## [Task brief]
Down to the last line, reproduce the records exactly.

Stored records
((

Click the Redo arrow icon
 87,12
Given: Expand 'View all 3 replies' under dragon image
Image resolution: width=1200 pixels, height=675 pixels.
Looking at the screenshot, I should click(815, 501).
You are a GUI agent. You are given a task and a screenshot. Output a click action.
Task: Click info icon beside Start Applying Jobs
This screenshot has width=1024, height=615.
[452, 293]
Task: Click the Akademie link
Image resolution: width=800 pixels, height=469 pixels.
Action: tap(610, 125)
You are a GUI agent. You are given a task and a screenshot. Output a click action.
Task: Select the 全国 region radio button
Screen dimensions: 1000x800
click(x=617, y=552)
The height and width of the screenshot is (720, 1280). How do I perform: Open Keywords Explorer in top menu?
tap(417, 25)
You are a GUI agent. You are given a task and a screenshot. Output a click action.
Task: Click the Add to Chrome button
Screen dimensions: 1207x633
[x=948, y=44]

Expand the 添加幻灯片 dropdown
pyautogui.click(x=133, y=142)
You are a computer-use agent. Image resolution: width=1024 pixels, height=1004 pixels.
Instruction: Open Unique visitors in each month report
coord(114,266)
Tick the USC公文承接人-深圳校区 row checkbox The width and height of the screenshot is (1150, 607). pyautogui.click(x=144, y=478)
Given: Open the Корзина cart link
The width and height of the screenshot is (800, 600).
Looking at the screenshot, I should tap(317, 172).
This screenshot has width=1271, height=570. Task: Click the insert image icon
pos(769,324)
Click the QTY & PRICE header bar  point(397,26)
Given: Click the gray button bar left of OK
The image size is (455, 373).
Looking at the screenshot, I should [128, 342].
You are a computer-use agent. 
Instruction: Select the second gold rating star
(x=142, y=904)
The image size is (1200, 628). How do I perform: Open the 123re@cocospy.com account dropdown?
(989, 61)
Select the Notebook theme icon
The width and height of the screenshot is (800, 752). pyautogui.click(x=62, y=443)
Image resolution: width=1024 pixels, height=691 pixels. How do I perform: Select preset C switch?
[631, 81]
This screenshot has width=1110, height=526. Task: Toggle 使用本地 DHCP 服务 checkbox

))

## [Exercise result]
Click the Redo arrow icon
 87,12
Given: Expand 'View all 3 replies' under dragon image
Image resolution: width=1200 pixels, height=675 pixels.
Looking at the screenshot, I should click(815, 501).
You are a GUI agent. You are given a task and a screenshot. Output a click action.
Task: Click info icon beside Start Applying Jobs
This screenshot has width=1024, height=615.
[452, 293]
Task: Click the Akademie link
Image resolution: width=800 pixels, height=469 pixels.
Action: tap(610, 125)
You are a GUI agent. You are given a task and a screenshot. Output a click action.
Task: Select the 全国 region radio button
Screen dimensions: 1000x800
click(x=617, y=552)
The height and width of the screenshot is (720, 1280). How do I perform: Open Keywords Explorer in top menu?
tap(417, 25)
You are a GUI agent. You are given a task and a screenshot. Output a click action.
Task: Click the Add to Chrome button
Screen dimensions: 1207x633
[x=948, y=44]

Expand the 添加幻灯片 dropdown
pyautogui.click(x=133, y=142)
You are a computer-use agent. Image resolution: width=1024 pixels, height=1004 pixels.
Instruction: Open Unique visitors in each month report
coord(114,266)
Tick the USC公文承接人-深圳校区 row checkbox The width and height of the screenshot is (1150, 607). pyautogui.click(x=144, y=478)
Given: Open the Корзина cart link
The width and height of the screenshot is (800, 600).
Looking at the screenshot, I should tap(317, 172).
This screenshot has width=1271, height=570. Task: Click the insert image icon
pos(769,324)
Click the QTY & PRICE header bar  point(397,26)
Given: Click the gray button bar left of OK
The image size is (455, 373).
Looking at the screenshot, I should [128, 342].
You are a computer-use agent. 
Instruction: Select the second gold rating star
(x=142, y=904)
The image size is (1200, 628). How do I perform: Open the 123re@cocospy.com account dropdown?
(989, 61)
Select the Notebook theme icon
The width and height of the screenshot is (800, 752). pyautogui.click(x=62, y=443)
Image resolution: width=1024 pixels, height=691 pixels. How do I perform: Select preset C switch?
[631, 81]
This screenshot has width=1110, height=526. Task: Toggle 使用本地 DHCP 服务 checkbox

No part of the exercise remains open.